On 22 August, a nationalist attack against the 16th Division positions caused their disbandment, including its commander. (Note: Paradoxically, the day before Mora had signed an order that read: "Whoever abandons his post, will suffer and be applied the just punishment to which they are creditors, in whose application this Command will be inflexible".) Manuel Mora was unaccounted for several hours, until he reported to the command post of the 124th Mixed Brigade and communicated (falsely) to Juan Modesto that the nationalist advance had already reached the Ebro river. Mora was instantly dismissed and replaced by Sebastián Zamora Medina.
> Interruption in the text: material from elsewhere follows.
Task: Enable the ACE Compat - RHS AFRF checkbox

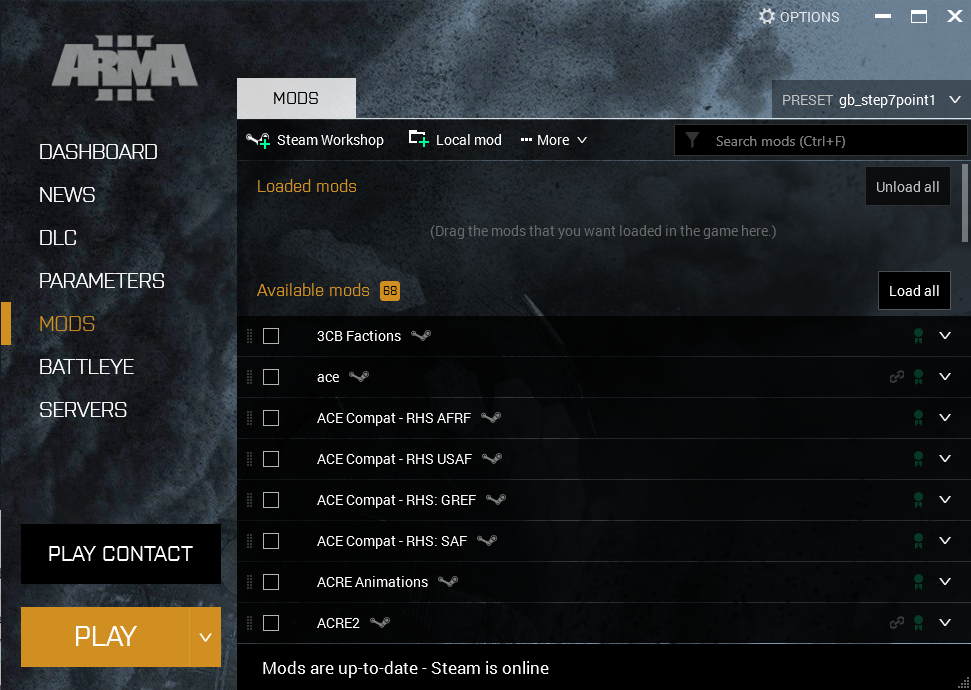Action: [271, 418]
After the end of the conflict, he went into exile, passing through France and Venezuela - where he arrived in 1946.

==Bibliography==
- Cabrera Castillo, Francisco (2002). "Del Ebro a Gandesa. La batalla del Ebro, julio-noviembre 1938"
- Corral, Pedro (2007). "Desertores. La Guerra Civil que nadie quiere contar"
- Martínez Bande, José Manuel (1978). "La Batalla del Ebro"
- Sanz, Víctor (1995). "El exilio español en Venezuela"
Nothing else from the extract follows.